Опубликовано в журнале Звезда, номер 7, 2017
* * *
Вся жизнь умещается в прочерк
От даты рожденья до смерти.
И все, что себе напророчил,
И все, что когда-то наметил,
Как хвоя с поваленной ели —
Осыпалось. А уцелела
Лишь черточка — знак переправы,
Где вечность и слева и справа.
* * *
Слезы, омывающие душу,
в небесах, наверное, осушат,
ибо, прямо в небо улетая,
эти слезы, серебристой стаей,
опускаются к тому подножью,
где одна надежда — милость Божья.
* * *
Любовь и боль неразделимы,
и вот хватаю воздух ртом
в немой — как рыба — пантомиме,
как рыба, бьющая хвостом.
Исчезло то, что жизнью звалось,
то, в чем резвились дух и свет.
Кто знает, сколько там осталось
агонизирующих лет?
Как рыбе без воды, как птице
с крылом подбитым, как сосне,
которой не в чем укрепиться,
так без любви живется мне.
Концерты в Мариинском
1
Взывает музыка к небесам
из недр концертного зала.
Орга`н над собою возводит храм
без стекла и металла.
Дело привычное. Органист,
как каменщик, ноту с нотой
скрепляет. И зритель, насквозь лучист,
следит за его работой.
2
А там вороньей шубою…
О. Мандельштам
От века нынешнего в музыку уйдем,
лишившись и пристанища и суши
под звуковым серебряным дождем,
что заполняет легкие и душу.
Над городом встает звучащий сад,
где каждое растение танцует.
Флейтист, не возвращай меня назад,
пусть музыка судьбу перелицует.
Вороньей шубой стану — не беда:
висят в прихожей оперенья птичьи
от тех из нас, кто выпорхнул туда,
где встретят, невзирая на обличье.
* * *
Нет попутчика, чтобы ходить и читать стихи,
вспоминая поэтов давно ушедших и живших рядом,
а из тех, что были, — любимых, смешных, бухих –
никого не осталось в пределах взгляда.
Нет попутчика, чтобы пройти вдвоем по Неве
и увидеть ответный свет, в глубине мелькнувший,
и как ангел на шпиле крутнулся, зарозовев.
Нет попутчика, чтобы хотелось молчать и слушать,
чтобы не говорить, а забыться и воспарить,
ни прохожих, ни их улыбок не различая,
а лишь те огоньки, что горят внутри.
Больше нет у меня попутчиков, кроме чаек.
Правитель
Движимый не разумом, но страстью,
он и сам находится во власти
тех стихий, что ввысь возносят круто.
Взлет его для вечности — минута.
Как комета — ни тепла, ни света…
Но завороженно вся планета
наблюдает за блестящей точкой,
по небу летящей в одиночку.
За блестящей точкой наблюдает
и о страшном будущем гадает.
Страстная неделя
Предадут друзья. Отречется Петр.
Разбегутся ученики.
Будут крестный путь и кровавый пот,
и бескрайняя тьма тоски.
Но сильнее всех нестерпимых мук
не из острых терний венец,
а тот самый страшный вскрик: «Почему
Ты оставил Меня, Отец?»
Тело жаждет пить. А душа — любви.
И она не замедлит, нет.
За последним вздохом — «Благослови», —
«Совершилось», — выдох вослед.
* * *
Старость дается нам, чтобы успеть сказать
«Благодарю Тебя, даровавшего жизнь и свет»
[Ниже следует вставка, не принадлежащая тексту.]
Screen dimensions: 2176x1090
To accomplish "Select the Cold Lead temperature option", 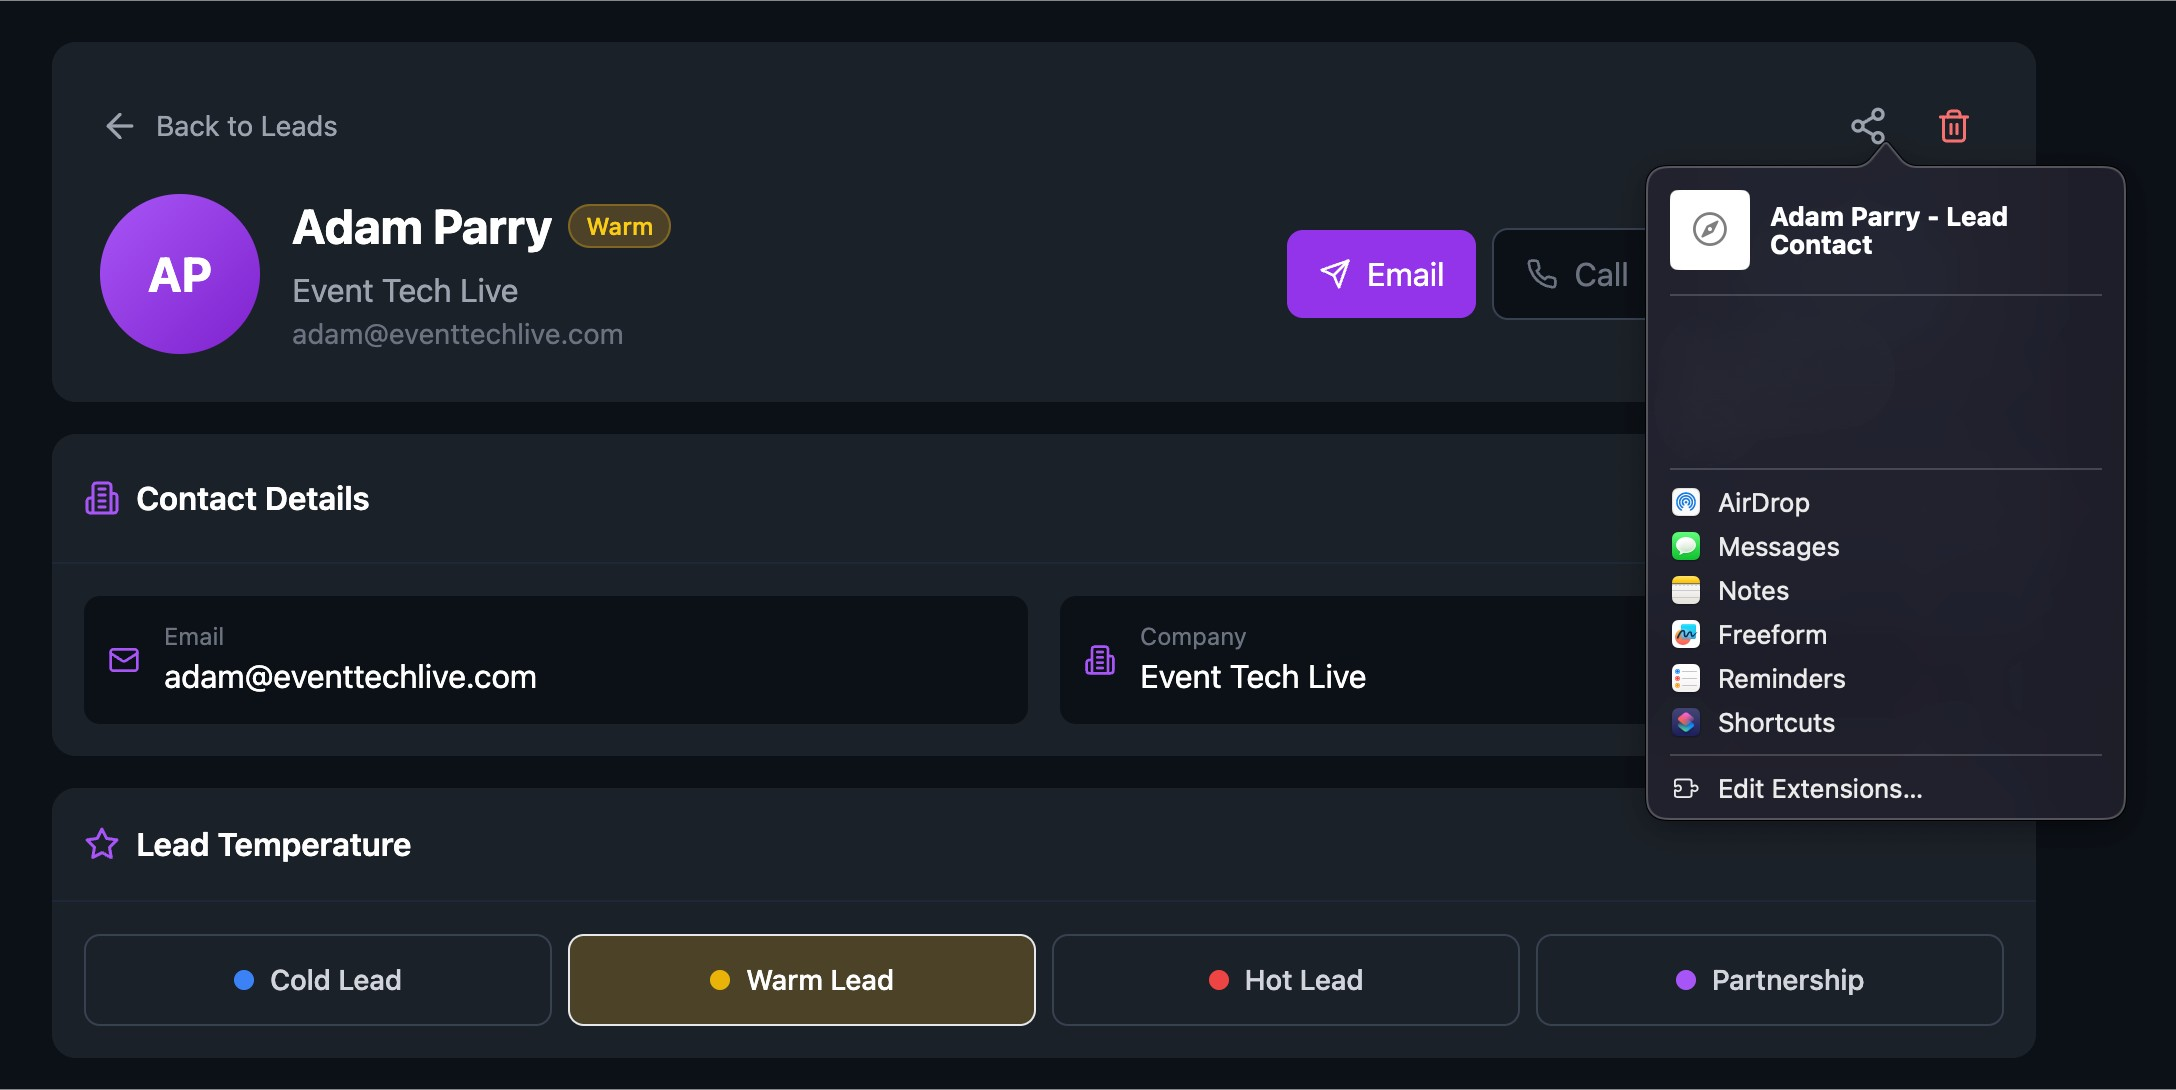I will [318, 980].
и чтобы на склоне лет, оборотясь назад,
в том, что звалось судьбой, Твой обнаружить след.
Старость дается нам, чтобы сказать «Прости»
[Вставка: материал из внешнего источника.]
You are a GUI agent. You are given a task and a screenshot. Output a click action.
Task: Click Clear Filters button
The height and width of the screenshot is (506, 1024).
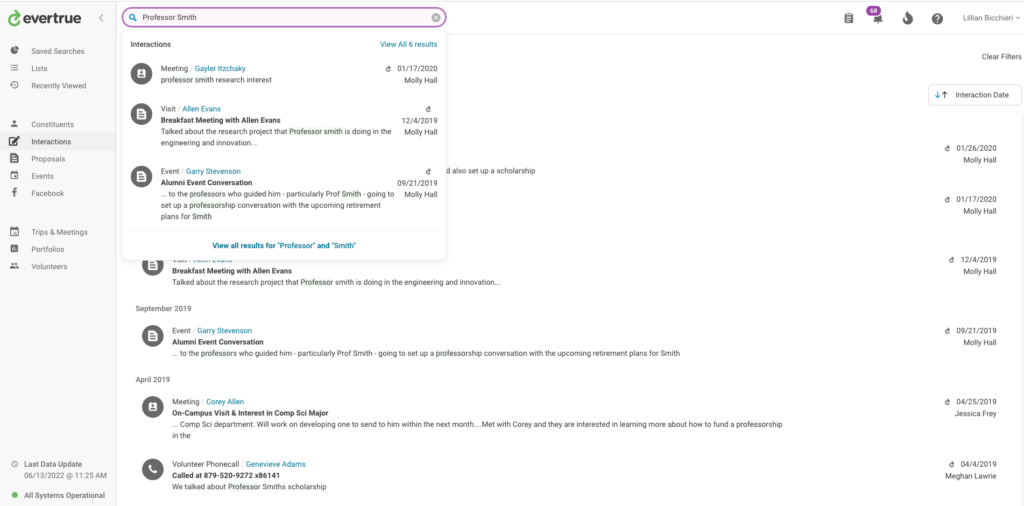1001,57
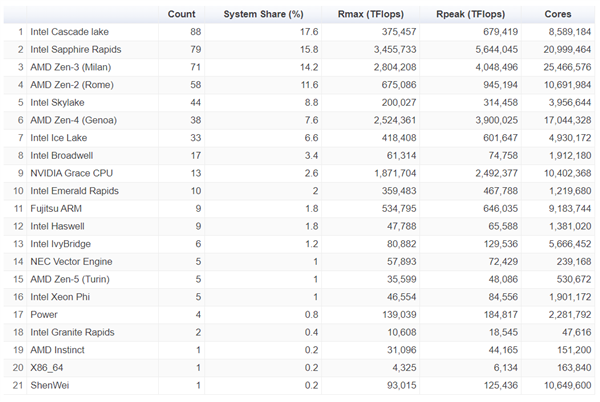Click on Intel Sapphire Rapids entry

click(73, 50)
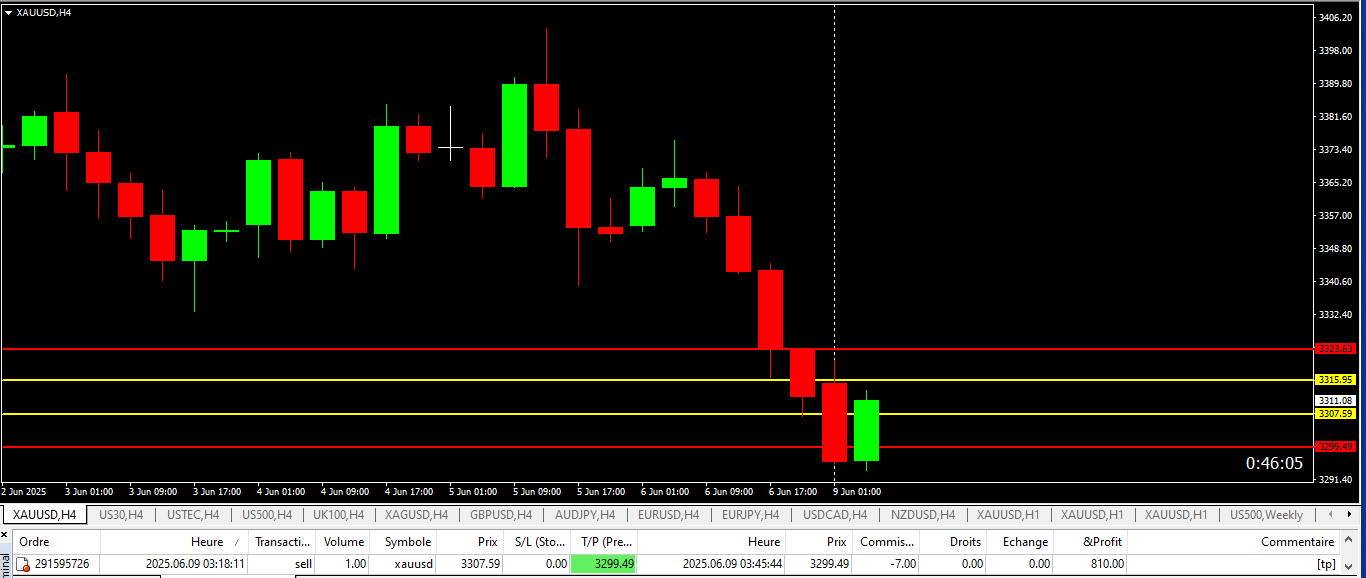Select the green highlighted T/P cell 3299.49

click(603, 564)

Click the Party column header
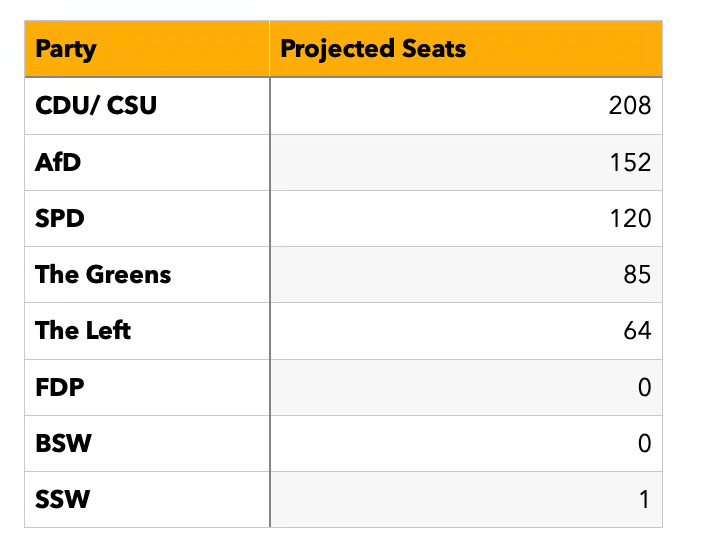coord(147,49)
и самому простить всех причинивших боль,
чтоб камушки злых обид, встречавшихся на пути,
рассыпавшись, проросли в чернику и гоноболь.
Старость дается нам, как радуги дивный мост,
связующий детство и такую близкую даль.
Недостижим и крут — подъем оказался прост,
как выдох и вздох, когда себя самоё не жаль.